Following International Women's Day, Clyde & Co partner Julie Hawkinson reflects on diversity in insurance and law and discusses why she is convinced that diversity is a business imperative for all industries, especially insurance, and the professional services firms that provide advice to clients facing a growing set of complex challenges.
Q. How is the commercial insurance industry doing from a diversity perspective?
Looking at the commercial insurance industry over the past year, companies are making encouraging progress on their journey to create more diverse cultures, but they still have some distance to go. The terms “diversity” and “inclusion,” while well intentioned, can lead people into thinking they’re mainly about quotas and top-down initiatives. The best environments are communities where people feel included and their voices are heard in solving problems and contributing ideas.
Commercial insurance touches so many facets of business and society. When we look around, we see an increasingly mixed global community of people who differ by age, gender, race, ethnicity, sexual orientation and experience. All industries have opportunities to better reflect the clients they serve, and that is true of commercial insurance. That said, the insurance industry is making significant strides to bring in new faces, new voices and new perspectives.
Q. How does a diverse community make insurance claims departments better?

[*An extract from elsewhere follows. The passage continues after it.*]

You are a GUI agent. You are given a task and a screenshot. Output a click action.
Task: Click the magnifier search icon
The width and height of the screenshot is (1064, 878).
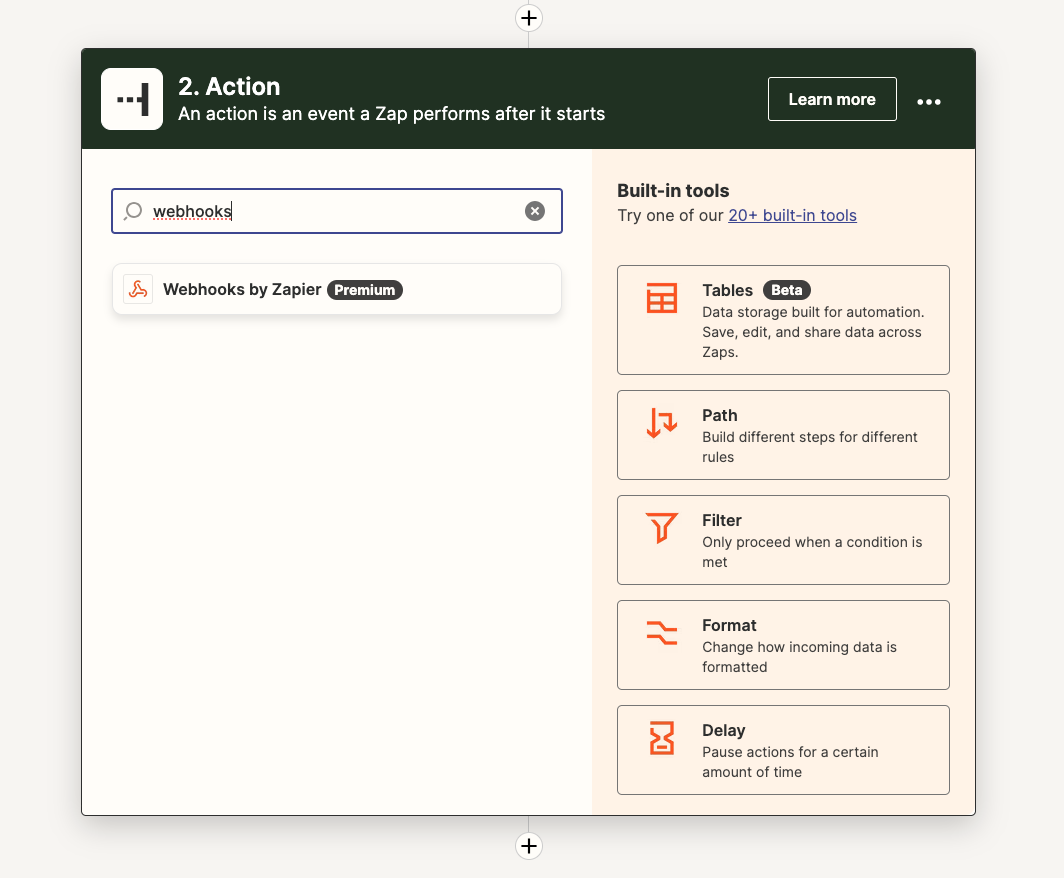[133, 211]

At their heart, claims are problems that policyholders need help to solve. Insurance often provides a financial solution, but in different lines, insurance is about more than money. Coverage in certain policies provides access to expert resources and advice that can assist in informing decisions that make organizations more effective in managing their exposure. A claims department where individuals with different backgrounds and ideas belong and are heard is more effective in solving problems as it is important to evaluate claims creatively and take into consideration different perspectives. In my mind, this is the key advantage of greater diversity, regardless of the business.
Q. Why is a legal team or law firm that places value on diversity important to clients?
Clyde & Co believes it’s important to address our clients’ ever-changing needs. Our firm is committed to creating a global community of professionals who provide diversity of thought, and we strive to structure teams in innovative ways to solve their problems.
Sometimes it’s harder to see diversity in action at a law firm than at organizations where more team members are client facing. The quality of the advice and representation that clients receive, however, is a direct result of the make-up of the legal team. The magic is in how partners, senior counsel and associates connect across different offices and geographies and blend their experience to see things from different perspectives.
Q. Clyde & Co has strongly supported women’s advancement in insurance and risk management, and the firm in December was the lead sponsor of Business Insurance’s Women to Watch program. What are some of the main obstacles underrepresented groups face in attaining leadership roles?
Like the clients we serve, Clyde & Co is continuing our journey to become a more diverse firm. We know there is always room to improve, and we’re putting energy into that. We also are proud to support programs that recognize insurance industry organizations that are making a difference.
One of the positive changes resulting from efforts to increase diversity is the increasing number of opportunities for women, and individuals from other lesser-represented groups to take on leadership roles. However, while the law has implemented certain protections designed to prohibit and prevent overt bias and discrimination in the workplace, we are cognizant that implicit and unconscious bias play a significant role in hindering advancement for many individuals.
More companies, in insurance and other industries, recognize that professional development is one of the most important investments they can make in all their employees. I’m encouraged to see the number of mentoring programs, networks and employee resource groups that have formed to help individuals of many different backgrounds to build their confidence and careers.